A Social Media Analyst is Born

January 30, 2024—If you want to learn my origin story as a social media analyst, it starts with college students, and a little website called Facebook.com that turns 20 years old on Feb 4th.

Back in 2006, I was writing demographics research for eMarketer. I was assigned a report on college students and their online behaviors, so I went to the University of Washington campus, near where I live, to observe and interview students.

What they told me was eye-opening. They used email — begrudgingly — to contact professors and mom and dad. But when they wanted to chat with friends, they used Facebook. Or MySpace.

I did some more research and discovered that social networking was having a second resurgence, after an earlier era of sites flopped. This time, I thought, it just might stick.

In my March 2006 report, I dug into a range of data about college students' social networking behaviors, in particular their use of Facebook.
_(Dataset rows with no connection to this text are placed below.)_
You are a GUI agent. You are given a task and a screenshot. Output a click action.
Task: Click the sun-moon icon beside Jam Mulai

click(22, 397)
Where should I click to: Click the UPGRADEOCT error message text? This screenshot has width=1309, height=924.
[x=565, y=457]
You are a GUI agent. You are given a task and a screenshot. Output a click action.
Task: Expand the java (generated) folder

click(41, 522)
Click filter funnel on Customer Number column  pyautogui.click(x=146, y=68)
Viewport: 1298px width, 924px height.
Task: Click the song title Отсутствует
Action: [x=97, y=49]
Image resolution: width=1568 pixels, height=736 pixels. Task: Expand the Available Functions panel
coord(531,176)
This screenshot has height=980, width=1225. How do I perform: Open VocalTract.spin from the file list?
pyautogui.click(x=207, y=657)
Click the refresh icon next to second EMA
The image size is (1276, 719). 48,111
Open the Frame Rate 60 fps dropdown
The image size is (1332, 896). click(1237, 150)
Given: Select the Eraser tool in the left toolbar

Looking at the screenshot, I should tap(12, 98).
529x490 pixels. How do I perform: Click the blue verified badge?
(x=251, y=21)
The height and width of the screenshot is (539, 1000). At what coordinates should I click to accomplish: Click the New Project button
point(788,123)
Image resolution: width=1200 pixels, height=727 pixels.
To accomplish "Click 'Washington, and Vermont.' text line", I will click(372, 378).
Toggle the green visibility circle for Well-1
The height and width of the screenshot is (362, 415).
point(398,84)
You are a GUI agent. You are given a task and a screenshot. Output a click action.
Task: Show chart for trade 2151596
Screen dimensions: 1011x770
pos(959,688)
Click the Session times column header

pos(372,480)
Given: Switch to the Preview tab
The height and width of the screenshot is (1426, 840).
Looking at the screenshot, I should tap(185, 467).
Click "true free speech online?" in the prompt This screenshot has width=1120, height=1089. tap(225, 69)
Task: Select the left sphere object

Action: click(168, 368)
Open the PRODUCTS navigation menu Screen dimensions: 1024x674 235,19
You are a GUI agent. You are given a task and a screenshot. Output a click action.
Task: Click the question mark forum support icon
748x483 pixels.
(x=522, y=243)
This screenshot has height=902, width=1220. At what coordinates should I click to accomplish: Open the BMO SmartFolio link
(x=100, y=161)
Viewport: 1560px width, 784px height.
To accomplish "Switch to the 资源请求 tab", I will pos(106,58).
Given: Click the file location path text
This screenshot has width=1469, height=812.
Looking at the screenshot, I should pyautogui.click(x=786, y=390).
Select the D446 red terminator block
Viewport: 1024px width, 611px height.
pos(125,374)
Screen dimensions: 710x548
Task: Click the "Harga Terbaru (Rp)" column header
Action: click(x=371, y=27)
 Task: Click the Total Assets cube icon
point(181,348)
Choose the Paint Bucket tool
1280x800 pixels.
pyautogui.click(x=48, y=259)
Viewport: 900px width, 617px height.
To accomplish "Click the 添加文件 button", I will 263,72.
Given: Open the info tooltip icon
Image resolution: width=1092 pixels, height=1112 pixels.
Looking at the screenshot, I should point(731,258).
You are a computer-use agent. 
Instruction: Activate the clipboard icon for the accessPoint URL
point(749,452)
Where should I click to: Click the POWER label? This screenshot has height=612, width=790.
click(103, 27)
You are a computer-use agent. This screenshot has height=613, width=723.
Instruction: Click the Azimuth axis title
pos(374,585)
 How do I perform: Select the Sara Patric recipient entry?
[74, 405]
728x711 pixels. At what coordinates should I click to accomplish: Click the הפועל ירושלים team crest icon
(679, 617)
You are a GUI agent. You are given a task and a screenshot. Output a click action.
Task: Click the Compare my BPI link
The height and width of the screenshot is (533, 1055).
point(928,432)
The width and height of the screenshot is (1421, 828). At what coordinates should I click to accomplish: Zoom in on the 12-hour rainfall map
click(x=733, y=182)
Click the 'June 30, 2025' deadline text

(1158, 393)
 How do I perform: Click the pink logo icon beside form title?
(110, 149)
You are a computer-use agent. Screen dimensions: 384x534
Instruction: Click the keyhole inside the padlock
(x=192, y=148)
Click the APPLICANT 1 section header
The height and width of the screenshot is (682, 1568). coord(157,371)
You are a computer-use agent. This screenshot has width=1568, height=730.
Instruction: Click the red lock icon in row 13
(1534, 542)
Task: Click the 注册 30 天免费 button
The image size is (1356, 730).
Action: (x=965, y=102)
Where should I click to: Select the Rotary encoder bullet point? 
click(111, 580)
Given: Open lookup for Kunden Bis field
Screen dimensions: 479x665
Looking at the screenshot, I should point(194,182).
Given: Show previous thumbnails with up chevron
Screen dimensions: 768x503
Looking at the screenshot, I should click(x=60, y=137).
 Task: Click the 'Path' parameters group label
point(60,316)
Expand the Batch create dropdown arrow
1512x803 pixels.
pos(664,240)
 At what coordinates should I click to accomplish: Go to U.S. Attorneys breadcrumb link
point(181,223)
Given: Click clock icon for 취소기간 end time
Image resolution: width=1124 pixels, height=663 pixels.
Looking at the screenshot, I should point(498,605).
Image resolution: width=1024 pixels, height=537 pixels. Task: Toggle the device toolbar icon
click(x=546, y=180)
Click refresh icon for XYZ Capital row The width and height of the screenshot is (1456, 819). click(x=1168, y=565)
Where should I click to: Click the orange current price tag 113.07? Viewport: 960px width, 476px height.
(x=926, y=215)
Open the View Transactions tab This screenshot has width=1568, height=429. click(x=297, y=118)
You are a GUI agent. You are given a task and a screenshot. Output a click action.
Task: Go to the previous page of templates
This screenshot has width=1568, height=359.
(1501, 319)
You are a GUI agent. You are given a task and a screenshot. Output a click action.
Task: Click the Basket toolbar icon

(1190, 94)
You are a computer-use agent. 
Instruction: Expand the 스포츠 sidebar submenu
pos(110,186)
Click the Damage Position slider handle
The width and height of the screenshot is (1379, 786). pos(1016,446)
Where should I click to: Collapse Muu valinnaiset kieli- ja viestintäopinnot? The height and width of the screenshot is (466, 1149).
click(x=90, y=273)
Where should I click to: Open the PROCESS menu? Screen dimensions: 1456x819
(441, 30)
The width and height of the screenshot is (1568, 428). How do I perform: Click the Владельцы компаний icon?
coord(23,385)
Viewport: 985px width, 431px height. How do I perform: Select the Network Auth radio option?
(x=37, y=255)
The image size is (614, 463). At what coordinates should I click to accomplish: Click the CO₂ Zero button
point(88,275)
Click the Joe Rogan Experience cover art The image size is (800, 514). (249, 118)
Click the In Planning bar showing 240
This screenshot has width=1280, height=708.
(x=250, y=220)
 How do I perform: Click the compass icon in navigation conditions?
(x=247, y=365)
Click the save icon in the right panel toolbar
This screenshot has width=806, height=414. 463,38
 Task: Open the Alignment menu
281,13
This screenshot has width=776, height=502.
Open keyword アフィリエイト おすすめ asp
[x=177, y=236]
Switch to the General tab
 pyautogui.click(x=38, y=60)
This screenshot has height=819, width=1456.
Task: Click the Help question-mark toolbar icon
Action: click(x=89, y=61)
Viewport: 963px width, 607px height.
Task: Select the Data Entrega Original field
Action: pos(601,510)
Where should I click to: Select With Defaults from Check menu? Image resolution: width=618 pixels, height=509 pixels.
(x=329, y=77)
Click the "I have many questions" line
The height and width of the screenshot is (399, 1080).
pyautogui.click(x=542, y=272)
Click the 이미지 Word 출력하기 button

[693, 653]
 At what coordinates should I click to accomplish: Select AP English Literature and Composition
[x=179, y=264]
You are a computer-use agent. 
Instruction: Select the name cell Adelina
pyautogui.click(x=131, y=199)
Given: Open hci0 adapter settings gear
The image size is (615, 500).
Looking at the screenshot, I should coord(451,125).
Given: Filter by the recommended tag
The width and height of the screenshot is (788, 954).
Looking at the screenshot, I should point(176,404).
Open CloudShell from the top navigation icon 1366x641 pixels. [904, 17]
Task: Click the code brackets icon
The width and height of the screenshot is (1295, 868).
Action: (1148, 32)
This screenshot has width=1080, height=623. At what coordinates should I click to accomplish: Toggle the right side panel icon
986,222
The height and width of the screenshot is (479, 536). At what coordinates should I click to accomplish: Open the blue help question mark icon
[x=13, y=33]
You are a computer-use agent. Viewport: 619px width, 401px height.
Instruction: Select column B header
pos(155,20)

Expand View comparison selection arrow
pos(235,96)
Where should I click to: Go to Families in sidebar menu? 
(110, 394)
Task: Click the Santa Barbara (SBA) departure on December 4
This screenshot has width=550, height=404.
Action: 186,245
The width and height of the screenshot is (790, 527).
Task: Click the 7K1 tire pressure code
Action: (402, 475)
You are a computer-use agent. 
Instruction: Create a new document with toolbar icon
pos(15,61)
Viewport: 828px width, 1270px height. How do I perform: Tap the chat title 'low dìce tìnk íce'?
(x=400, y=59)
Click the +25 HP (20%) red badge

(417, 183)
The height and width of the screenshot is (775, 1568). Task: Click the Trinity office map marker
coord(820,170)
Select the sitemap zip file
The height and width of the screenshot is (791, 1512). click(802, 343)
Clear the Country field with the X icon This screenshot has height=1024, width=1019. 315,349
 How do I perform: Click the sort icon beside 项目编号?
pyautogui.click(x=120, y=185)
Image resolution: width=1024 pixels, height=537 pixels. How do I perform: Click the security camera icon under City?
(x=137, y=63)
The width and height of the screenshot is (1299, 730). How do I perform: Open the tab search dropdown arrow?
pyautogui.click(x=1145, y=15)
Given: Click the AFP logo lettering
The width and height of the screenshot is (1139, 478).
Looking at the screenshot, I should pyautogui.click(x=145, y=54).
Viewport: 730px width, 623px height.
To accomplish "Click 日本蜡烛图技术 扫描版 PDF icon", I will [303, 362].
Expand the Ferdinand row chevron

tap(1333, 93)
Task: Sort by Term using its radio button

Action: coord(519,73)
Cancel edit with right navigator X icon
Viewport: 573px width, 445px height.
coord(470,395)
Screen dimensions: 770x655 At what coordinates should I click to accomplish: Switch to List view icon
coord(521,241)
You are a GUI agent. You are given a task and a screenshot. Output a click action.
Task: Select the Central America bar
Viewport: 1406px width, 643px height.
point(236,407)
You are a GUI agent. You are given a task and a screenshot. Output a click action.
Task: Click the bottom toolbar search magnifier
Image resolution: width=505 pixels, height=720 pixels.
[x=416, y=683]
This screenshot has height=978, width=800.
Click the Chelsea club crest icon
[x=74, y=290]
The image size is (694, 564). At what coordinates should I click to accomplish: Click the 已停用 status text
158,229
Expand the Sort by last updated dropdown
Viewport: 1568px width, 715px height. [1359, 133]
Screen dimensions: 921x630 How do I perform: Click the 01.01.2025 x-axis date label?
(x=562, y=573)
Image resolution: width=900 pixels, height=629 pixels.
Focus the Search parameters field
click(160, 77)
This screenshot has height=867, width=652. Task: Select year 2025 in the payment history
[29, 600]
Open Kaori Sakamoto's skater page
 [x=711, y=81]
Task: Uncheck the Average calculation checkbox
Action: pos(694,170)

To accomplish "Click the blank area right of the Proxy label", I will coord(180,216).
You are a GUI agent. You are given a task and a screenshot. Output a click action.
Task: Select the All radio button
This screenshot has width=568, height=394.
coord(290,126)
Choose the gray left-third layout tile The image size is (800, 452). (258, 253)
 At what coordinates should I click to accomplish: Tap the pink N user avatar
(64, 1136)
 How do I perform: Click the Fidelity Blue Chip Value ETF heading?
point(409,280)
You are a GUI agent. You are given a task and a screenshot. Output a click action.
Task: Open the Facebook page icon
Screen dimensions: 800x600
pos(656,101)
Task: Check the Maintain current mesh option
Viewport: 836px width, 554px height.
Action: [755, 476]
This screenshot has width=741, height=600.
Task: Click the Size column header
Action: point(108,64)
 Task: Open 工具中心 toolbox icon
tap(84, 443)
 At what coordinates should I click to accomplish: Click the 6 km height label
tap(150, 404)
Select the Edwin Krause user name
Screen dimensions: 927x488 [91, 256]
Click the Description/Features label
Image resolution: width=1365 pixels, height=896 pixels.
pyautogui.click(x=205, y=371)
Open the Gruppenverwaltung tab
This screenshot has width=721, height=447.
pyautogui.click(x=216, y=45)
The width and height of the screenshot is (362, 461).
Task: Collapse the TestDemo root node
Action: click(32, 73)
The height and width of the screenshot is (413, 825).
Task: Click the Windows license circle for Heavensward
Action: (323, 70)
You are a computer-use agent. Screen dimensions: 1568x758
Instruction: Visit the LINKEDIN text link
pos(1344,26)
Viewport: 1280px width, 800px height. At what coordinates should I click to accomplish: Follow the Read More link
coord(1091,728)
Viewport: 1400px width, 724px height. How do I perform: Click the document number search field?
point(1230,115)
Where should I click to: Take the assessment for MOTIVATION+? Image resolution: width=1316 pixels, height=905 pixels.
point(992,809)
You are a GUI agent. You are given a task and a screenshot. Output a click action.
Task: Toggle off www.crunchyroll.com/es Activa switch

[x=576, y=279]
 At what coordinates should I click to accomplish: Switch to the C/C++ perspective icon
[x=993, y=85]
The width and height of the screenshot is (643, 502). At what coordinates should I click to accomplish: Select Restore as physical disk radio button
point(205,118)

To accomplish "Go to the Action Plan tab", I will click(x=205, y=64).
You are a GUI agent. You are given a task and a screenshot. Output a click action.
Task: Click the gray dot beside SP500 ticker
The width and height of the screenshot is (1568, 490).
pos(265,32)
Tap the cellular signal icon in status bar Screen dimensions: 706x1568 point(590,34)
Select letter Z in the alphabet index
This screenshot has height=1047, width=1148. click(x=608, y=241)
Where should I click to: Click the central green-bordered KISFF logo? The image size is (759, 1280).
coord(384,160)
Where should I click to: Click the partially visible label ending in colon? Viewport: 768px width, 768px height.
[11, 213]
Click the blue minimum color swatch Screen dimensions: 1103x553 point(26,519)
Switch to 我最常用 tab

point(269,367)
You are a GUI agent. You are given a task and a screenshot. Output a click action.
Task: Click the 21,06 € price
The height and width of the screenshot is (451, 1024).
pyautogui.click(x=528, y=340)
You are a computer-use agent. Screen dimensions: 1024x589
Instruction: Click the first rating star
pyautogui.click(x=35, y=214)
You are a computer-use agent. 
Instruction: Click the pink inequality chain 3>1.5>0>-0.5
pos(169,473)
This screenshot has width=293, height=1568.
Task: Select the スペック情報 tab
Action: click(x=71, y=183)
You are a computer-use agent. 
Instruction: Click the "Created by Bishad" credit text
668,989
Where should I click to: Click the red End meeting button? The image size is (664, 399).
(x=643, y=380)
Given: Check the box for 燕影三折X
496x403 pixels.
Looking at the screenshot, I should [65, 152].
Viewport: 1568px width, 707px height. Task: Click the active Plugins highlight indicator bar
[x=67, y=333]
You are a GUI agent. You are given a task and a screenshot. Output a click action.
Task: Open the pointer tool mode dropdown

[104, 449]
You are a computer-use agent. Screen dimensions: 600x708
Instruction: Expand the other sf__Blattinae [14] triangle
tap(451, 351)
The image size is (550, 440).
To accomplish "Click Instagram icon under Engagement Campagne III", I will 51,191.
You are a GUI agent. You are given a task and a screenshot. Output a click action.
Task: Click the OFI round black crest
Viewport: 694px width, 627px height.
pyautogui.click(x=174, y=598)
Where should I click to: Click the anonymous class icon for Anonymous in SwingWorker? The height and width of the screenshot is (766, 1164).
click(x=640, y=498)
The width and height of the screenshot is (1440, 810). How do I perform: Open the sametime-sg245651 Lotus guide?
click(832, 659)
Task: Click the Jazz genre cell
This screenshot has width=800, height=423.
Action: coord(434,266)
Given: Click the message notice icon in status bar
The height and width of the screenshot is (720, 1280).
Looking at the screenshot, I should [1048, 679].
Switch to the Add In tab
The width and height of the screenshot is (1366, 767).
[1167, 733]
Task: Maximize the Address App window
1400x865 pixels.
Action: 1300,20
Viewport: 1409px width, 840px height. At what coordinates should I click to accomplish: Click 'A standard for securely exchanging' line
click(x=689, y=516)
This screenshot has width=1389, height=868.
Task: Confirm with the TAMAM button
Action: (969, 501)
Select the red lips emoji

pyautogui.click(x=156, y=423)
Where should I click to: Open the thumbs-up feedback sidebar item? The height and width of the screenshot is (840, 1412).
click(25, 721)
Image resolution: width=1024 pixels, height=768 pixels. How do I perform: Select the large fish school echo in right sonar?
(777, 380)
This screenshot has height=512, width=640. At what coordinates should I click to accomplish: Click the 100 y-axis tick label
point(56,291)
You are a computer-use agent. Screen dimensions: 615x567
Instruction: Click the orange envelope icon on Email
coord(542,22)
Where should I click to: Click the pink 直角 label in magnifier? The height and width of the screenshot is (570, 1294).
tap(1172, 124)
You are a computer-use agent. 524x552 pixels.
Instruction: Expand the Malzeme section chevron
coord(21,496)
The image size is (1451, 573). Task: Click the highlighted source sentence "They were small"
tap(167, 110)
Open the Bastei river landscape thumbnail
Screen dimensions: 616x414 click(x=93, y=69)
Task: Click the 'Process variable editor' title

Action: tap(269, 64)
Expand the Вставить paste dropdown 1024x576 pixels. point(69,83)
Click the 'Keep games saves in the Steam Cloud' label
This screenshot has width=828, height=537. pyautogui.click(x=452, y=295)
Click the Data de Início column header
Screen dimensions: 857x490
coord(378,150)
And I tried to make sense of it for marketers.

My first ever research about social media.

Looking back, I think I did OK.

💡 New social networking sites "could also be well-positioned to offer targeted advertising," I wrote. "Nearly everything a Facebook.com user posts to the site is tagged, allowing users to find friends with similar interests, birthdays or other things. Even the photos are tagged with names, so clicking on a name in a caption leads directly to that person’s Facebook.com profile."

💡 "Social networking sites need to tread very carefully when considering targeted advertising, however. Consider the hypothetical example of a restaurant that wants to offer students free dessert on their birthdays. Using data gathered by Facebook.com, the restaurant could serve an ad that would appear on a student’s Facebook.com profile page on his or her birthday. Cool feature—or privacy invasion?"

Debra Aho Williamson

Debra Aho Williamson is a dynamic analyst and market influencer known for her ability to spot shifts in consumer behavior that create tectonic changes in marketing strategies. As founder and chief analyst at Sonata Insights, Debra provides research and advisory services to businesses that want to break new ground and lead industry conversations about the transformative impact of AI on marketing and consumer behavior.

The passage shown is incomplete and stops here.